By Peter Langer
As the Buffalo School District works to strengthen its systems to ensure that all students get the education that they deserve, Teach For America, a program that trains and recruits successful individuals to become strong teachers in high-poverty schools, can be part of the solution. I’m thrilled that the School Board recently voted to bring TFA to Buffalo.
Growing up in Buffalo, about two blocks from Bennett High, I spent summers playing baseball at Shoshone Park. As we entered high school, we all took different paths: Bennett, City Honors, St. Joe’s, Nichols, McKinley and Canisius. Over the years we stayed in touch; some of us graduated from college and started careers, but others were not so lucky. A few friends dropped out, others were incarcerated.
These stories always affected me. I was fortunate to have a strong support system and I also attended a high school that prepared me to attend the college of my choice, something too many of our children don’t have access to. I was set on law school at Notre Dame, but when I heard about TFA, I knew I had to be a part of the work to close the educational opportunity gap that had directly impacted so many of my peers.

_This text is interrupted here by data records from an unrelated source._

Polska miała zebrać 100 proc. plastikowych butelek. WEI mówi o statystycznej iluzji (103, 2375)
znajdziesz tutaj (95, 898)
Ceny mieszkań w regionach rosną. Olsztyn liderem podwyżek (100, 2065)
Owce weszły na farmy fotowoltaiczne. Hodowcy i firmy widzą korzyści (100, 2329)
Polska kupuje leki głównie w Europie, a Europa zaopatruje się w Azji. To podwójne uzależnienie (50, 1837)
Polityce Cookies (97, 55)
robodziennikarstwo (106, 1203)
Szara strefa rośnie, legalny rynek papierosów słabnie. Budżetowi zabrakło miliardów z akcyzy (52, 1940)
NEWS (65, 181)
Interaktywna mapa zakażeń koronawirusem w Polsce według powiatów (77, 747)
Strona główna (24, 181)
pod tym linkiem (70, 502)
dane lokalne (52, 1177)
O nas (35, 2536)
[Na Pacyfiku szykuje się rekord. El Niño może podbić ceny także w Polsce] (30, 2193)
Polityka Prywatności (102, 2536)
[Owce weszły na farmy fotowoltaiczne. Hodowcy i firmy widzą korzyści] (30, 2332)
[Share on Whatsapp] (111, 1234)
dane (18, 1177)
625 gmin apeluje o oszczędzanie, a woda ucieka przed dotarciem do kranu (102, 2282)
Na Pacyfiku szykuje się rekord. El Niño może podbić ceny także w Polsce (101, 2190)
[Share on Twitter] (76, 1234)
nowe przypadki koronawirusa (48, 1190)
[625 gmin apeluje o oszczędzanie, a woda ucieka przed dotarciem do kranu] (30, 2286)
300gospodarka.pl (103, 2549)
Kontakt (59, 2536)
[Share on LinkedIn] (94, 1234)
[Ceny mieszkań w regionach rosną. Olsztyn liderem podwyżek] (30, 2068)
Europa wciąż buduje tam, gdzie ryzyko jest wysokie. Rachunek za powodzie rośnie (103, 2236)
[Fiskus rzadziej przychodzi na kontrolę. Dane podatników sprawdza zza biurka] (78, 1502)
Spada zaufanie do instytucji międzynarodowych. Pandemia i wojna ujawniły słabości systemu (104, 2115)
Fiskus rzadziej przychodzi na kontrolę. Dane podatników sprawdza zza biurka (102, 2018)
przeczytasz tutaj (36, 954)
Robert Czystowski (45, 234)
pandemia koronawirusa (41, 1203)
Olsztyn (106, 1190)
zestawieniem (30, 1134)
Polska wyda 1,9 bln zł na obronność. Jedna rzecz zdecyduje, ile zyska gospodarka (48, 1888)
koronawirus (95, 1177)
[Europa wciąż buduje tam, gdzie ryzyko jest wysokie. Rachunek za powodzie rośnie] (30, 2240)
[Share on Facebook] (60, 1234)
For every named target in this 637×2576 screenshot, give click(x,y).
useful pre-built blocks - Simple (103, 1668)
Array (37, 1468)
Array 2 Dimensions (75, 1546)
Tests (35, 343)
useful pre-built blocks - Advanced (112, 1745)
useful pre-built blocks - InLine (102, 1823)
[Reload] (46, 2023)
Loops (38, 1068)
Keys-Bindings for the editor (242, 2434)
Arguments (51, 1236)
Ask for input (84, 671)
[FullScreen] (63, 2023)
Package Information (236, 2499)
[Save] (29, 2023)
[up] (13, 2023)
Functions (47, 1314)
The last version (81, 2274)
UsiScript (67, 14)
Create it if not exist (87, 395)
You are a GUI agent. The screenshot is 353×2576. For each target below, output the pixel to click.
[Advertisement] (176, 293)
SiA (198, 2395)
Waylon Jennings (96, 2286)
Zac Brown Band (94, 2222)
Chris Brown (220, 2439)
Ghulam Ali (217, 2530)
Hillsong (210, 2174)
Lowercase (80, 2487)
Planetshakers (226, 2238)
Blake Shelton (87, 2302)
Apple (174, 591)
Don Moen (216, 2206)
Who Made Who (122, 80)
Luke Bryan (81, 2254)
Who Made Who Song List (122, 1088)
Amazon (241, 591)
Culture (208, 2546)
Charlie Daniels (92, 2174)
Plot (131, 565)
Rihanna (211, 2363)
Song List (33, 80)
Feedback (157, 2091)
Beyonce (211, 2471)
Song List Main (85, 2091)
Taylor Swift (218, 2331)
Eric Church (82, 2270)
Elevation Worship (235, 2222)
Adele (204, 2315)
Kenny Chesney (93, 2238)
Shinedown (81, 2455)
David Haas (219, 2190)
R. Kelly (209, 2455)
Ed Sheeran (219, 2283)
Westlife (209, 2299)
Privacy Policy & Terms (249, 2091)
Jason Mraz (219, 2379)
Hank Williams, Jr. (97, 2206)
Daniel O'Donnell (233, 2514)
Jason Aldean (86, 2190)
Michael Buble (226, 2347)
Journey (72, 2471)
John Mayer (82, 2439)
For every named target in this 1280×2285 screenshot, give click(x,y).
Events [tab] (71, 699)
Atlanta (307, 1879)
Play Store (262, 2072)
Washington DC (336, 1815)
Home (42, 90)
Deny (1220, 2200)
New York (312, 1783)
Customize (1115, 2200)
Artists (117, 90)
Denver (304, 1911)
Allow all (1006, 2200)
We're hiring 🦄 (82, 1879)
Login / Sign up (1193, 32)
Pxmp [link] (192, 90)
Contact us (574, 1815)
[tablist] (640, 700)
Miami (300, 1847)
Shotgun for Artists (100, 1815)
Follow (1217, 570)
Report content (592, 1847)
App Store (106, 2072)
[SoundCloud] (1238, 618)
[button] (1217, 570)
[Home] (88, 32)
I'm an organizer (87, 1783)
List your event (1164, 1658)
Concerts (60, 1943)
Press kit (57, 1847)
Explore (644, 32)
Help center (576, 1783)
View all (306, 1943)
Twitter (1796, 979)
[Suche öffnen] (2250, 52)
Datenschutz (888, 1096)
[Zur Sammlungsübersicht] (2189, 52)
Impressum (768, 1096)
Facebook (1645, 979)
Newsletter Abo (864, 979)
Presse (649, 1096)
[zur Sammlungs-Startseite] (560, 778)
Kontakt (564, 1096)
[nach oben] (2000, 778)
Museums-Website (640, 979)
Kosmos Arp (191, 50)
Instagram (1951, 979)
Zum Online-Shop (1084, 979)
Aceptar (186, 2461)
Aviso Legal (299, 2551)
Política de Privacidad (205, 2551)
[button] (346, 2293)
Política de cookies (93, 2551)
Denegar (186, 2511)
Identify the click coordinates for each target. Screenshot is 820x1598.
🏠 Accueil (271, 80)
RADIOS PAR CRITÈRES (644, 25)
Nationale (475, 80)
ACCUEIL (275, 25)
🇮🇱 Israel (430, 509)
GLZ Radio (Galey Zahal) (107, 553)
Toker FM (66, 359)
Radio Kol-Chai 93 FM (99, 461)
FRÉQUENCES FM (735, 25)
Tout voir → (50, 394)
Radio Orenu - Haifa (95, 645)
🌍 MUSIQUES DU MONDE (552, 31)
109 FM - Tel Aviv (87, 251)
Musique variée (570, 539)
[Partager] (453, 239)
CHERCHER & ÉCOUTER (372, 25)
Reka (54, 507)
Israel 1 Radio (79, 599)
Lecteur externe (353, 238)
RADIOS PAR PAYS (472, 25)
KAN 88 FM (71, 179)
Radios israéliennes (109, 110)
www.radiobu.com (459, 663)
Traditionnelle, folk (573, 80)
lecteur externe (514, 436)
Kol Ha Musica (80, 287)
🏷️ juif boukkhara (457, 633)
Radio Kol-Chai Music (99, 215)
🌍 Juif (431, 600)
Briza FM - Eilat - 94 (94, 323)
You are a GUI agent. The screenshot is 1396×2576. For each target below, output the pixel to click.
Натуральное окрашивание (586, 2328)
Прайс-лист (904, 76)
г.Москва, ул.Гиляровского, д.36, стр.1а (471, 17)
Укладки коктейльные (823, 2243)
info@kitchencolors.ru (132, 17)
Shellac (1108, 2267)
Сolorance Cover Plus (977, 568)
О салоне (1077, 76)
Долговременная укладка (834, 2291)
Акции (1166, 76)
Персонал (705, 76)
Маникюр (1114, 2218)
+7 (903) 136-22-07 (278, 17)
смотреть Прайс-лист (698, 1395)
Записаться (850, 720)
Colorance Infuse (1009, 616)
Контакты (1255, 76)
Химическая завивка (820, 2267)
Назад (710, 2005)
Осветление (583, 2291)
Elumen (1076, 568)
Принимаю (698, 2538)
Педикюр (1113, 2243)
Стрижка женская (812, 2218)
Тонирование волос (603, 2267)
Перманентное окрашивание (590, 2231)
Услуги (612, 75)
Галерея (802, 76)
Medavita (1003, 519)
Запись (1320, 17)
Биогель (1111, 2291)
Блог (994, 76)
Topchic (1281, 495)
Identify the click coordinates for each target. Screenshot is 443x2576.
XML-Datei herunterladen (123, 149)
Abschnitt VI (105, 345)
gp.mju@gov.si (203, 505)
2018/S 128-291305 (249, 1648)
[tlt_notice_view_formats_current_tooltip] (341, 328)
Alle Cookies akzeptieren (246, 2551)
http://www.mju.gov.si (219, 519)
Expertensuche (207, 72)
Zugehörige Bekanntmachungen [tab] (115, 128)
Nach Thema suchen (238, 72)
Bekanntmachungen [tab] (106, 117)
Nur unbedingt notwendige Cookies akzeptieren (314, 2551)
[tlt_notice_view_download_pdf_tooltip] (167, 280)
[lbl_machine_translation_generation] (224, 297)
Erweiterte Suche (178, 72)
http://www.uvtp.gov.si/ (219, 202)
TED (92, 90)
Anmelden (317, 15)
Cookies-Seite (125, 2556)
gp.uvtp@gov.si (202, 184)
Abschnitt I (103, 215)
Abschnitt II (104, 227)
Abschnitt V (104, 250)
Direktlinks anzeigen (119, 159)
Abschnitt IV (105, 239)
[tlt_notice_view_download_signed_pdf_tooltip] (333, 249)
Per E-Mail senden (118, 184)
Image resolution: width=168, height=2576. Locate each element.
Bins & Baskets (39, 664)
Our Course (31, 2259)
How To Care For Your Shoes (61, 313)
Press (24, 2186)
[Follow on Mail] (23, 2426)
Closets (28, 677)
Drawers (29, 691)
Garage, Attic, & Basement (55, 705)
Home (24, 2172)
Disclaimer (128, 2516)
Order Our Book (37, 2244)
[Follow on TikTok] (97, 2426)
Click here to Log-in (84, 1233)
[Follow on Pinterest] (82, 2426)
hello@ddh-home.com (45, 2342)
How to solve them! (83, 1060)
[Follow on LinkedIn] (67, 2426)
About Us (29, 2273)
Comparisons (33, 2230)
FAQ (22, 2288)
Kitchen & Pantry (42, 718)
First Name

I taught middle school math and science in North Philadelphia. My classroom experience was demanding and rewarding. I was amazed by the grit, resolve and success my students displayed daily growing up in one of the poorest and most violent ZIP codes in America. My students proved to me that any student, regardless of the ZIP code in which he or she was born, could succeed at the highest levels.
My students, the relationships we built, the successes we had at school and the love of learning that would carry my students through college persuaded me to dedicate myself to educational equity. It is critical for our country and the two cities that I call home.
Today, I am the principal of Simon Gratz Mastery Charter High, a neighborhood turnaround school in North Philadelphia. In the last two years, we were removed from the state’s persistently dangerous school list, doubled test scores, maintained an open enrollment for neighborhood students and increased our student body by 300. We achieved these results through the dedication of veteran teachers, students, parents and community members, and our TFA teachers and staff who make up nearly half of our staff.
While I’m deeply tied to my students, families and faculty here in Philadelphia, I would have relished the opportunity to do this work in my hometown. I am confident that future TFA teachers – with the opportunity to do such important work in a wonderful city – will fall in love with Buffalo. I am eager to watch the collaboration blossom.
Peter Langer, a former Buffalonian, is a principal and Teach for America alumnus.